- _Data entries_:

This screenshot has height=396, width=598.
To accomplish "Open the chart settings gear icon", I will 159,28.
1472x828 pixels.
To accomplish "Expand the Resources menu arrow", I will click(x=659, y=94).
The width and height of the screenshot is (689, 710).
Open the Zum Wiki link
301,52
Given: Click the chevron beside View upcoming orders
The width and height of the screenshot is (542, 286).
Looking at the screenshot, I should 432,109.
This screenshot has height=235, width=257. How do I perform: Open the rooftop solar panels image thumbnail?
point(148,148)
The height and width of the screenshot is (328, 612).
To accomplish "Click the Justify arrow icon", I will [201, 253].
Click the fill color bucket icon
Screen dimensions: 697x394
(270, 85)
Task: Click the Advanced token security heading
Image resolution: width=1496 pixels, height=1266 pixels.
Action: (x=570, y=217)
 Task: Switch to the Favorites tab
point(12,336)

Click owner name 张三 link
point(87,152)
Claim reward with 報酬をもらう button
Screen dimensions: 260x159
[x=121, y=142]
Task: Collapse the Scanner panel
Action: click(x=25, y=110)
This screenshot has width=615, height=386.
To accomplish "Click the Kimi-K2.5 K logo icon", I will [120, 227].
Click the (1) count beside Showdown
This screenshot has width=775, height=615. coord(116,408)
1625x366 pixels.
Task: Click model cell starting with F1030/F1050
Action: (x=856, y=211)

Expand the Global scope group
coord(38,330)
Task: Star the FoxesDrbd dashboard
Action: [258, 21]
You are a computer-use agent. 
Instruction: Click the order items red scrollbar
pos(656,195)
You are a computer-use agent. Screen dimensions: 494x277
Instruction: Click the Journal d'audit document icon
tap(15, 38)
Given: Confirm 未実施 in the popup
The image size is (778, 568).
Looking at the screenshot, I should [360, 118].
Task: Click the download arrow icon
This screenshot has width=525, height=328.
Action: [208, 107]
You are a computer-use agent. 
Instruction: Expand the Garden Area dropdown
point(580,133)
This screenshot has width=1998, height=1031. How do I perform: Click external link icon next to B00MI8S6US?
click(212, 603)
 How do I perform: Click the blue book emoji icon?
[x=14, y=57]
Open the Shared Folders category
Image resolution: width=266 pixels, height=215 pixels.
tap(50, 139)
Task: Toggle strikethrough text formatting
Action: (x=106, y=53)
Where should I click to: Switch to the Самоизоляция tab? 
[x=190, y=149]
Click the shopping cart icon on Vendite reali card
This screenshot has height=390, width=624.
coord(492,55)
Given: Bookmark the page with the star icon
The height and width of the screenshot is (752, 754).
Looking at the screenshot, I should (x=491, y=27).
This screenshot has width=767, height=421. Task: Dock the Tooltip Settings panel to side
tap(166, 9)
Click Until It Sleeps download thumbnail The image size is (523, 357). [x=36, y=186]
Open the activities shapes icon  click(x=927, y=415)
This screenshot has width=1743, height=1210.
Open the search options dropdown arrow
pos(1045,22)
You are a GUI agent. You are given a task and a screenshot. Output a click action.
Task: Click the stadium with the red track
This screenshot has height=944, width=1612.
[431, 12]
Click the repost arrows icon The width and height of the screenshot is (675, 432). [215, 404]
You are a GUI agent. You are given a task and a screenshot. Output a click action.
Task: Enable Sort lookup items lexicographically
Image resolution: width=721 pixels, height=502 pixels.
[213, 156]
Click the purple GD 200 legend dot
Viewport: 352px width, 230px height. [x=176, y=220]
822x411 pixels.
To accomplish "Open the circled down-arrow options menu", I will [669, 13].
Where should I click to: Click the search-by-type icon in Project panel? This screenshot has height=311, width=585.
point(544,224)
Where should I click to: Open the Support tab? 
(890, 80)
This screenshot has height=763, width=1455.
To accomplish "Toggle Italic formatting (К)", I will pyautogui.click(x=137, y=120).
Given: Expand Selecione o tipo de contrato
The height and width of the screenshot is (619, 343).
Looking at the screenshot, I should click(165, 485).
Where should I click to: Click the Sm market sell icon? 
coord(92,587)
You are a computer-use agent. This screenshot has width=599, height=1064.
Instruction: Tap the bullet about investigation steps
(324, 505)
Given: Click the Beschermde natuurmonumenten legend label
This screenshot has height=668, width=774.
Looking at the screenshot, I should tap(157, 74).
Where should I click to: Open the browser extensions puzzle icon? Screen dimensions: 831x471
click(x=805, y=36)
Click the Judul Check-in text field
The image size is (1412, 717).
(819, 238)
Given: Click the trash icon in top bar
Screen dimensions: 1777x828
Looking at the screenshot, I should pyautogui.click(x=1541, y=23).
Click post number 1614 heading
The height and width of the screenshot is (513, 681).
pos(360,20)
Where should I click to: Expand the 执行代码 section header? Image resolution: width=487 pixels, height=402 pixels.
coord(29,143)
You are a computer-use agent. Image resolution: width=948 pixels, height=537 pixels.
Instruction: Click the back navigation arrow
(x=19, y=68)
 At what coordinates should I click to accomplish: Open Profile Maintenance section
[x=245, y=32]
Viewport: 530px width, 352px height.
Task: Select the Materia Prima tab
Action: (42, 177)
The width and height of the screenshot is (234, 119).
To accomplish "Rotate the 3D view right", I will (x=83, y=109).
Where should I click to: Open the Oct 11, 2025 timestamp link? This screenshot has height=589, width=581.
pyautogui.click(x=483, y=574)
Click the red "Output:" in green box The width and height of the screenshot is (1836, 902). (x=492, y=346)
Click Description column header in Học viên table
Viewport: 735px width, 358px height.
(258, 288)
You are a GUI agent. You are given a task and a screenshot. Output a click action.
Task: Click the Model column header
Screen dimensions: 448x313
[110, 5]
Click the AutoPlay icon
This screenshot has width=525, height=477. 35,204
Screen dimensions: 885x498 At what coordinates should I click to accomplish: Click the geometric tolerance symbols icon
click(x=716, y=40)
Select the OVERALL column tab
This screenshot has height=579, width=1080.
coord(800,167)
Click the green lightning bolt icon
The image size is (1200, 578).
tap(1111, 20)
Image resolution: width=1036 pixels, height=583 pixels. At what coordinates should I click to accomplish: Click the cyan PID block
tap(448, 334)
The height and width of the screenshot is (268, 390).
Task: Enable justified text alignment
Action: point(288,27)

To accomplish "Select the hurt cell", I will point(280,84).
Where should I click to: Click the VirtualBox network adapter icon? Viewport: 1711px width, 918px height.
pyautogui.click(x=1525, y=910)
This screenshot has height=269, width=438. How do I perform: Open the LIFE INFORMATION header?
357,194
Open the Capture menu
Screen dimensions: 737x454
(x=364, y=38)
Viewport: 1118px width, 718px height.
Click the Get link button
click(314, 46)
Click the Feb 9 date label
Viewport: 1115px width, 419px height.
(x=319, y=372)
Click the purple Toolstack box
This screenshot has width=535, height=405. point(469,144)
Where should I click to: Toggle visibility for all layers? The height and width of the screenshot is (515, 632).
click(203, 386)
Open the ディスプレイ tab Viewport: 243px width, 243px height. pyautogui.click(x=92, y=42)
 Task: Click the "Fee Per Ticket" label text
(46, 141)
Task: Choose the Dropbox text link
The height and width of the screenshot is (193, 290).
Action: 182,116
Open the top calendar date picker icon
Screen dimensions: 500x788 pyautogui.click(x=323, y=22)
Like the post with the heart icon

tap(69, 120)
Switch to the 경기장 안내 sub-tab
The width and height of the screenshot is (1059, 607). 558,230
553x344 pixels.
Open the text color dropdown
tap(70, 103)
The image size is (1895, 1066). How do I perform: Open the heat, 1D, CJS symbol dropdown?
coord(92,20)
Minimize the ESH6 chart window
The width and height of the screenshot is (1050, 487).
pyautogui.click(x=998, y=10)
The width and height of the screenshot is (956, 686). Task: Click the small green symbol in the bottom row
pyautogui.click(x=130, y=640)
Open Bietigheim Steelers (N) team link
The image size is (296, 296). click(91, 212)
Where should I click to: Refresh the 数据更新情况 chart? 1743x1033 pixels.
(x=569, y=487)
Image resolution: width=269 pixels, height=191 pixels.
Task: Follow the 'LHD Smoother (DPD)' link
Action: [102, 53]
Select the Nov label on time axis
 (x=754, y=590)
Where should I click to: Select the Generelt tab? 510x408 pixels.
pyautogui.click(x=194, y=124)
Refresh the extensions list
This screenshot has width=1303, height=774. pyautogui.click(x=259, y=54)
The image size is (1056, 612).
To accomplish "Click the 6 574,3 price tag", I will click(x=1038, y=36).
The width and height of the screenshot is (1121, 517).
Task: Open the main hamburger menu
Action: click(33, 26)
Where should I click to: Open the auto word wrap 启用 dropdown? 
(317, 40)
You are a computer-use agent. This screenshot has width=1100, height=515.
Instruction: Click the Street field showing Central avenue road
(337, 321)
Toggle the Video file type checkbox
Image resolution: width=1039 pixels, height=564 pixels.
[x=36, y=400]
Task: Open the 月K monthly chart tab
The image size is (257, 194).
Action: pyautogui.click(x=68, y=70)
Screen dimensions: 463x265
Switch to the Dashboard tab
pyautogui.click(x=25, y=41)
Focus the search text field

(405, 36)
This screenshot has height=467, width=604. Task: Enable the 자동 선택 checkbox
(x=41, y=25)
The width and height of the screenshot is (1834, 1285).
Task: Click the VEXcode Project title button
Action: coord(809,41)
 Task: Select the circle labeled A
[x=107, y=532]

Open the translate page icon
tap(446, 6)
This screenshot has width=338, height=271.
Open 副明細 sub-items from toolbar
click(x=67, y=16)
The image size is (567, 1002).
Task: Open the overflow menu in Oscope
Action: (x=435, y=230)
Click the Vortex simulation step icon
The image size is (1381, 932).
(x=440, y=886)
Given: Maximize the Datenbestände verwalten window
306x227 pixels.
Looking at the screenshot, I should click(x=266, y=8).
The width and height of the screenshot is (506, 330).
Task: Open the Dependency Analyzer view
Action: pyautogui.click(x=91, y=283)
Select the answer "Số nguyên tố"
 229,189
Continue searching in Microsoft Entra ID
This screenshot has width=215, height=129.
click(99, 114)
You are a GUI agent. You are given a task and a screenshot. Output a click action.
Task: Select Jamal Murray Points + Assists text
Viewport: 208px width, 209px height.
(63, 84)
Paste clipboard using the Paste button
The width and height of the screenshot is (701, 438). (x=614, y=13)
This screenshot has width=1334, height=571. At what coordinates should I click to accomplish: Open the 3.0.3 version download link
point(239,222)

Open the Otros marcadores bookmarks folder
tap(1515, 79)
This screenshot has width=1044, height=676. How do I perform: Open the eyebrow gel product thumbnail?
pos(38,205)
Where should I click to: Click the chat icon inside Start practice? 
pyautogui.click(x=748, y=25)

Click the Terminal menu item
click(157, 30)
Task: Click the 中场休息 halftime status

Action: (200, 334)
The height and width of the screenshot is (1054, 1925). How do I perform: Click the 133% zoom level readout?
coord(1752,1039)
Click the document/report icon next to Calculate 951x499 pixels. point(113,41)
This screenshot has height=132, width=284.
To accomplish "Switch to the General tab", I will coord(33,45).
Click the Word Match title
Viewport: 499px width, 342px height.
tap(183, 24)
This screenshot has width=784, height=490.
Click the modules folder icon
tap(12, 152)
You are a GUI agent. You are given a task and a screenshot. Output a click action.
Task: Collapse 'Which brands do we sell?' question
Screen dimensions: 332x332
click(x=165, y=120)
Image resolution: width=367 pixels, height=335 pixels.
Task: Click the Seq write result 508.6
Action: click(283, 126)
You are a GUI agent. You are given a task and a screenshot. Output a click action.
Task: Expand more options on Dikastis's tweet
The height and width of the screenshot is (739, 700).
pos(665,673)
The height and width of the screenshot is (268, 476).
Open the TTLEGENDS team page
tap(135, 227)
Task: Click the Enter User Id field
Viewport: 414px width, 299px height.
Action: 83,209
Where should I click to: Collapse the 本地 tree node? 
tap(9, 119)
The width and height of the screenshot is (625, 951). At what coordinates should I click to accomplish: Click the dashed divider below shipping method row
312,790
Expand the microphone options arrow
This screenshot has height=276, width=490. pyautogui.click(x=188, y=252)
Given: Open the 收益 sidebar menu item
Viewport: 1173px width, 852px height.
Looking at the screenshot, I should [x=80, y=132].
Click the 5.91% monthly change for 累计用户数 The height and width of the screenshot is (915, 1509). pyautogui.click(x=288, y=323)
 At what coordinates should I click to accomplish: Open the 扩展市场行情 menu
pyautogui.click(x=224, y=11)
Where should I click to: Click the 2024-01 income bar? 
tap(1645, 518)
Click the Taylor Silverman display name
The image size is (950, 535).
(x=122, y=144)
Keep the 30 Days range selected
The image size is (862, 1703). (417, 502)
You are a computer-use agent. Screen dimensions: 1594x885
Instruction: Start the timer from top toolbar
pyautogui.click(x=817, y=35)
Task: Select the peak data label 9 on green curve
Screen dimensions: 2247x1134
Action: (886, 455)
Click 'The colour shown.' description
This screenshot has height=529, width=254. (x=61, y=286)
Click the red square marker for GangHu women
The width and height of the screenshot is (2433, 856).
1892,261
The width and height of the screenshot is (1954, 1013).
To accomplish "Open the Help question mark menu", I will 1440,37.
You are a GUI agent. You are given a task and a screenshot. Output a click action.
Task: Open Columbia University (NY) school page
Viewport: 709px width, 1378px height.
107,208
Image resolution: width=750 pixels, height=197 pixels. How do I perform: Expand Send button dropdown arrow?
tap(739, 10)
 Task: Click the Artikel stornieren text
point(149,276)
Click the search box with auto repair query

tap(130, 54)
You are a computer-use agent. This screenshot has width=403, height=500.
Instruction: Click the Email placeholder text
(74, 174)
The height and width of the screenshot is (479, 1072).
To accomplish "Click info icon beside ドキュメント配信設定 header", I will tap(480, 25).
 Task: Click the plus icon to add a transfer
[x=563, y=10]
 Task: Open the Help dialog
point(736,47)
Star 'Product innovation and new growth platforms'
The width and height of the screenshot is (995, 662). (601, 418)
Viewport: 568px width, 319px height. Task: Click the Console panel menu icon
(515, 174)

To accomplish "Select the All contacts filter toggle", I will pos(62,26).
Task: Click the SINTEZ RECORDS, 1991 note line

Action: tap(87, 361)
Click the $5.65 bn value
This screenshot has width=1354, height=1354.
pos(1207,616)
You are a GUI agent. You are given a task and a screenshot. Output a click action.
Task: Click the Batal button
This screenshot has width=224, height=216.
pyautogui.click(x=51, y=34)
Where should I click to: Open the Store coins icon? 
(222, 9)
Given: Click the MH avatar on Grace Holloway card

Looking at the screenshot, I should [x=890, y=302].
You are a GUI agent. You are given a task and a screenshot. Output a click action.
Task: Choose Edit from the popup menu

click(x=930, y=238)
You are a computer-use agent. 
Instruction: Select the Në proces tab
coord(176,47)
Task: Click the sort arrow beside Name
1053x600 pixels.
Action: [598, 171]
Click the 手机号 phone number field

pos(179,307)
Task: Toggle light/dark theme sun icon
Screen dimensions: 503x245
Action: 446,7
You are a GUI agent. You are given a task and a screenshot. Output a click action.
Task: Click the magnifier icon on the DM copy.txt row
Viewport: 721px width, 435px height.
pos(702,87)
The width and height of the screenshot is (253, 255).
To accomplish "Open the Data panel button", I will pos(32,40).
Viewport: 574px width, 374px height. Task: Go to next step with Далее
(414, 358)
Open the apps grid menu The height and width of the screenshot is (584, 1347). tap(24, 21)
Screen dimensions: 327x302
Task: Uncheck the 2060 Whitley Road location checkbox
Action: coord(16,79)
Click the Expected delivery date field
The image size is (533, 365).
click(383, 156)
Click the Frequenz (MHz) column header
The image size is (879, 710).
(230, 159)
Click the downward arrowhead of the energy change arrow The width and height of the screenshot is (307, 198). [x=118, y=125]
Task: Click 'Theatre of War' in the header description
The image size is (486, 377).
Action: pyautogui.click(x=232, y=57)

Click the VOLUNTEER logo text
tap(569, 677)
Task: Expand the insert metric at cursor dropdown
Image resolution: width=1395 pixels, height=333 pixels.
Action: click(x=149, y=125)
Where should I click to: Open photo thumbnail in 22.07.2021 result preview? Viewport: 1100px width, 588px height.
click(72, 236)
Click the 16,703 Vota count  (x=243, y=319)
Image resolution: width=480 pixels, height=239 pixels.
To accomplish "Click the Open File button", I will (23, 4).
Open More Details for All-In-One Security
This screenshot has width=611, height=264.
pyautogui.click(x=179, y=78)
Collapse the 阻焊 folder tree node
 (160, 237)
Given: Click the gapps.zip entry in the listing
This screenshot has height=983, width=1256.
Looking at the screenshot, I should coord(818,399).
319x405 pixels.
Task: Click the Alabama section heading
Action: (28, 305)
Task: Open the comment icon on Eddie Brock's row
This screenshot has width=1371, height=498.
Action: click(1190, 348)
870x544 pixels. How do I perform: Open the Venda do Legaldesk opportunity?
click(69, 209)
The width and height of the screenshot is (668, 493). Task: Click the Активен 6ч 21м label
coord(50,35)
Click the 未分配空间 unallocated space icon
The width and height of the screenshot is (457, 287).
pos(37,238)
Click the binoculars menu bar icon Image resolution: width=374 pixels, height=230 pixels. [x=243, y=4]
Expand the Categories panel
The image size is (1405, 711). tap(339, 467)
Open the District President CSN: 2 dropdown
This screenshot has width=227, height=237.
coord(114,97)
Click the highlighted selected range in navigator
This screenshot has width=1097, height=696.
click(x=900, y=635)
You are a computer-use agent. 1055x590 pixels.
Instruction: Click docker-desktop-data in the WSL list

- _Do this_:
Rewrite only the lines of the material from the line with "Where should I click to: Open the Support" to the line with "This screenshot has width=525, height=477.", changing "Instruction" to "Directive" and leaving everything else unchanged.

- _Worked answer_:
Where should I click to: Open the Support tab? 
(890, 80)
This screenshot has height=763, width=1455.
To accomplish "Toggle Italic formatting (К)", I will pyautogui.click(x=137, y=120).
Given: Expand Selecione o tipo de contrato
The height and width of the screenshot is (619, 343).
Looking at the screenshot, I should click(165, 485).
Where should I click to: Click the Sm market sell icon? 
coord(92,587)
You are a computer-use agent. This screenshot has width=599, height=1064.
Directive: Tap the bullet about investigation steps
(324, 505)
Given: Click the Beschermde natuurmonumenten legend label
This screenshot has height=668, width=774.
Looking at the screenshot, I should tap(157, 74).
Where should I click to: Open the browser extensions puzzle icon? Screen dimensions: 831x471
click(x=805, y=36)
Click the Judul Check-in text field
The image size is (1412, 717).
(819, 238)
Given: Click the trash icon in top bar
Screen dimensions: 1777x828
Looking at the screenshot, I should pyautogui.click(x=1541, y=23).
Click post number 1614 heading
The height and width of the screenshot is (513, 681).
pos(360,20)
Where should I click to: Expand the 执行代码 section header? Image resolution: width=487 pixels, height=402 pixels.
coord(29,143)
You are a computer-use agent. Image resolution: width=948 pixels, height=537 pixels.
Directive: Click the back navigation arrow
(x=19, y=68)
 At what coordinates should I click to accomplish: Open Profile Maintenance section
[x=245, y=32]
Viewport: 530px width, 352px height.
Task: Select the Materia Prima tab
Action: (42, 177)
The width and height of the screenshot is (234, 119).
To accomplish "Rotate the 3D view right", I will (x=83, y=109).
Where should I click to: Open the Oct 11, 2025 timestamp link? This screenshot has height=589, width=581.
pyautogui.click(x=483, y=574)
Click the red "Output:" in green box The width and height of the screenshot is (1836, 902). (x=492, y=346)
Click Description column header in Học viên table
Viewport: 735px width, 358px height.
(258, 288)
You are a GUI agent. You are given a task and a screenshot. Output a click action.
Task: Click the Model column header
Screen dimensions: 448x313
[110, 5]
Click the AutoPlay icon
This screenshot has width=525, height=477. 35,204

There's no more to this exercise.